Don’t forget that in
life’s rough and tumble motives aren’t the point.
Welcome to the “rough and tumble” world of Raduan Nassar and
his short but bitter description of human relationships, and the motive? That’s
not the point.
Here’s a short review for a very very short book.
The shortest book on the 2016 Man Booker International Prize
longlist for many a year (I can only think of poetry books and chapbooks that I
own that are shorter than this work), is the Brazilian “A Cup of Rage” by Raduan
Nassar (translated by Stefan Tobler). Originally published in 1978, under the
title ‘Um Copo de Cólera’, and
running to a mere 45 pages this publication is not a weighty read, however it
isn’t a shallow one either.
Our book opens with the distant allure of our male
protagonist nonchalantly eating a tomato sprinkled with salt, he knows that his
detached approach is fuelling a lustful desire in his partner. Our story then
moves to the bedroom and we continue the detachment with distant observations
that our male believes will be forthcoming in the love making, descriptions of
feet, hands, hair, these are more detailed than the act itself.
A mere seven chapters, with six of them taking up less than
fourteen pages, each chapter is written in long melancholic single paragraphs,
in fact single sentences, pages and pages of single sentences, this work,
although short, is not simplistic nor conventional;
It was already half past five
when I said to her ‘I’m going to jump out of bed’ but she wound herself around
me like a creeping vine, her claws closing where they could, and she had claws
on her hands and claws on her feet, and a thick, strongly smelling birdlime
over her whole body, and since we were almost grappling each other I said ‘let
me go, little bindweed’, knowing that she liked it when I spoke that way, so in
response she said. Feigning solemnity, ‘I won’t let you go, my grave Cypressus erectus’, her eyes beaming
with pride at her impressive repartee (although there she wasn’t well versed in
botanical matters, even less so in the
geometry of conifers, and the little that she dared flaunt concerning plants she
has learnt from me and nobody else), and in the knowledge that there are no
branches or trunks, however strong the tree may be, that can resist the
advances of a creeper, I tore myself away from her while there was time and
slipped quickly over to the window, immediately raised the blind and felt on my
still warm body the cold, damp air that started to get in the room,…

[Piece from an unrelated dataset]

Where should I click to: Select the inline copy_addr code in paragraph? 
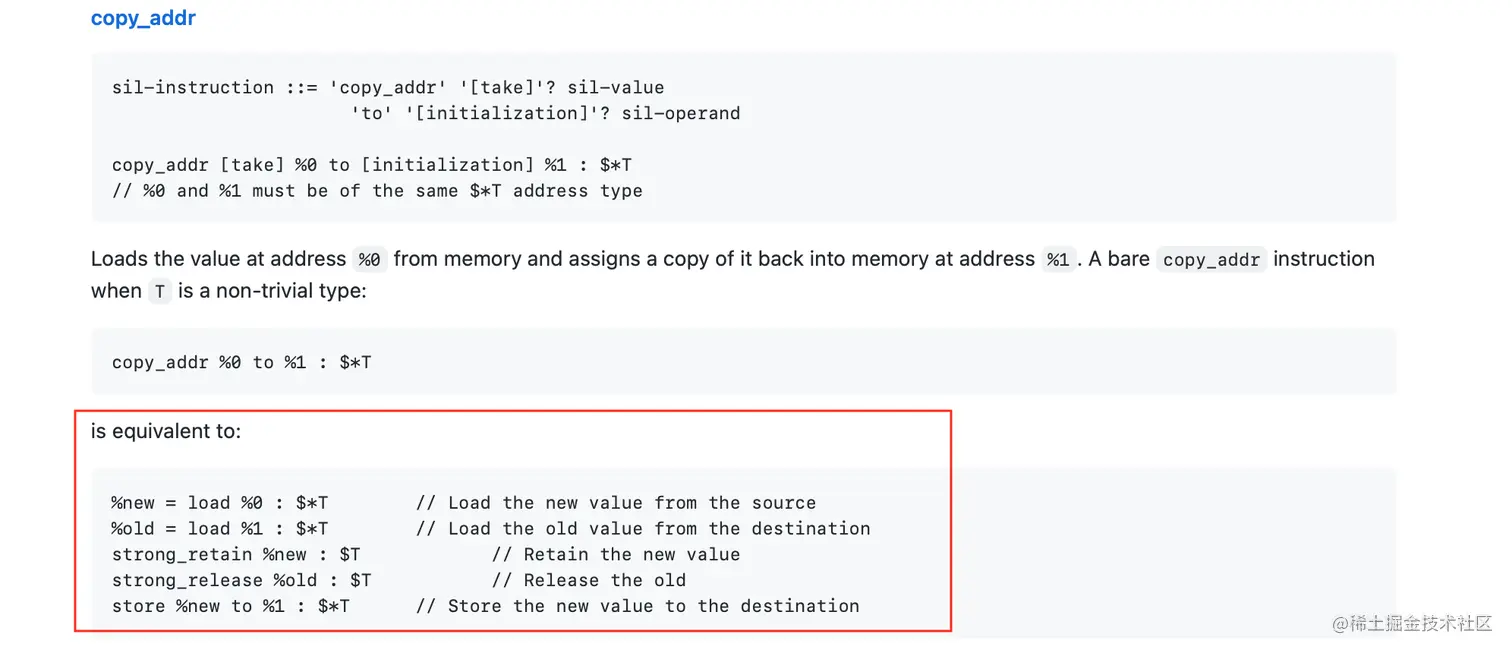pyautogui.click(x=1211, y=260)
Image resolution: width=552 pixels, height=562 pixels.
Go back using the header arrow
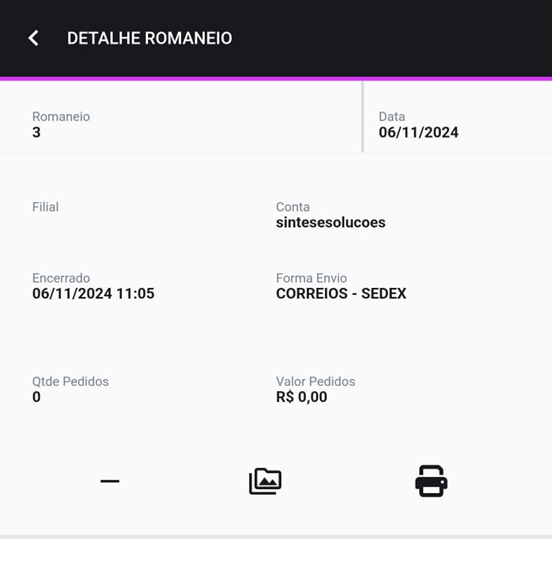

Broken into seven chapters, as described above, the opening
revealing our manipulative male alluring the younger woman and the subsequent
sexual actions, the longer middle section containing a destructive,
unexplained, bitter battle of words and wits, and an ending which I will not
reveal here, this is a work that contains a raft of quotable observations, our
rich older male landowner, moves from lover to enraged verbal abuser, the
catalyst for his behaviour appearing to be him observing ants destroying his
prized hedge;
…livid with these wonderfully
orderly ants, livid with their model efficiency, livid with how fucking
organized they are that they left the weeds well alone and ate my privet hedge
An observation that flies in the face of his own behaviour,
an organised, calculating, efficient, scheming man who is now rebelling against
all he stands for. Our counterpoint to his outrageous boiling over, is a
younger successful journalist female, a wisecracking, often laughing,
intellectual who can verbally deflate even the most boisterous of egos. “In
short the little miss could never get enough of this ‘old man’.”
The wise observations are scattered throughout:
I who was – methodically – mixing
reason and emotion into and extraordinary alchemical amalgam.
Not forgetting that reflection is
nothing more than the excretions of the drama of our existence, foolishly put
on a pedestal by us.
A work that explores the manipulative side to relationships,
the allure, the sexual desire and then the destructive, often violent,
reactions, the perpetual spiral of self-destruction, the slipping away from
attraction and into rejection.
Although an intriguing work, with gems scattered throughout
and a wise view on relationships, however, personally I feel this is a short
story, even too short to be classed as a novella, and this has to be a major hindrance
as to the book’s ability to even make the shortlist, let alone take out the Man
Booker International Prize itself.
2 comments:
Thanks for your review, Tony. I hope you're wrong and it does progress to the shortlist. I think the important thing is the writing, not the length. But since you're talking length, I would like to take the opportunity to mention that this novella appears shorter in English because of the small typeface used by Penguin Modern Classics. The definitive Portuguese edition comes in at 82 pages (not including the paratexts) and it makes for a perfectly respectable 82 pages.
Thanks for stopping by Stefan, I am honoured. For your sake I do hope this book progresses further, being a Shadow Jury judge I'm being a little ruthless, but in my opinion this is a far superior work to a number on the longlist. I wish you well, in both And Other Stories progress, and with the Man Booker International Prize nomination.